Winter 2020

Isolation has built empathy

I am an extrovert. I don’t mind my own company at all, but I get energy from being with
other people. Usually, I am very busy, going from work to meetings to social events, constantly surrounded by or in touch with other people.

St Vincent de Paul Society National Council of Australia President Claire Victory
Claire Victory

The COVID-19 lockdown slowed my life down. A lot. Instead of hardly ever being home – constantly out and about, travelling frequently – I was suddenly spending 23 hours a day inside my house (the other hour being spent walking around my local area; I’d never noticed what a nice area it is). It was remarkable how much, and how quickly, I missed human interaction.

When I went on walks, if I passed someone and they smiled and said ‘good morning’, it felt amazing. If the postie arrived with a parcel, I raced to the front door in order to try and secure 10 seconds of small talk before he left the package and departed. In the latter stages of working from home, I briefly dropped into a new café to grab a takeaway coffee; the café owner and I chatted for about 5 minutes and it was a highlight of my day. Even now, having emerged from iso and returned to the office, I am experiencing a frisson of excitement when someone initiates chit chat in the lift. I guess the beauty and value of human contact, which I never had to think about before – I always had so much of it – had suddenly become a rare and precious thing that I now revelled in rather than taking it for granted.

I always knew, intellectually, the extent to which so many marginalised people within our community are deprived of those casual niceties in their daily lives; but because of iso I have, for the first time, felt it in myself and understood slightly better how painful and soul-destroying it could be to be deprived of those positive human interactions constantly, permanently. The joy I felt at such simple interactions reminded me of how devastating the lack of same would surely be.

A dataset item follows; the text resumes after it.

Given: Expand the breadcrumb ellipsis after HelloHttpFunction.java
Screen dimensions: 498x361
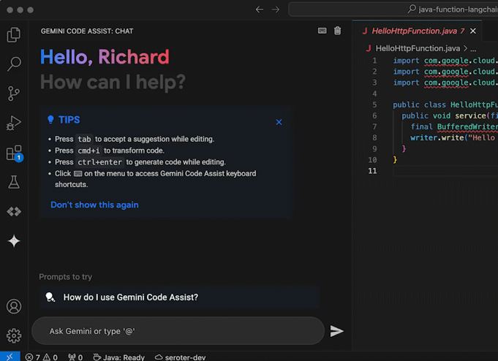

I have never watched SBS’ ‘Filthy Rich and Homeless’ and so make no judgment on the value or ethics of the program, but the comments I have seen reported from the participants seem to indicate that by far the hardest thing they had to encounter during their time sleeping rough was the feeling of being looked down on, or completely ignored.

Many people in our community are invisible in plain sight. Frail elderly people, people living with disability, people isolated because of mental health issues, people sleeping rough. For many it’s not always clear what to say or how to engage. Otherness can be a source of discomfort and alienation. I think one of the things Vincentians possess is empathy – an intuitive understanding of the value of person-to-person contact, of treating someone as human, of taking the time to be with them and to talk and listen without judgment.

I hope that a lesson all Australians learn from this pandemic is the importance of looking out for our neighbours – not just by ensuring they have food and other basics, but ensuring that no-one has to experience life without eye contact, a friendly smile, a cheerful ‘good morning’.


Claire Victory is National President of the St Vincent de Paul Society National Council of Australia.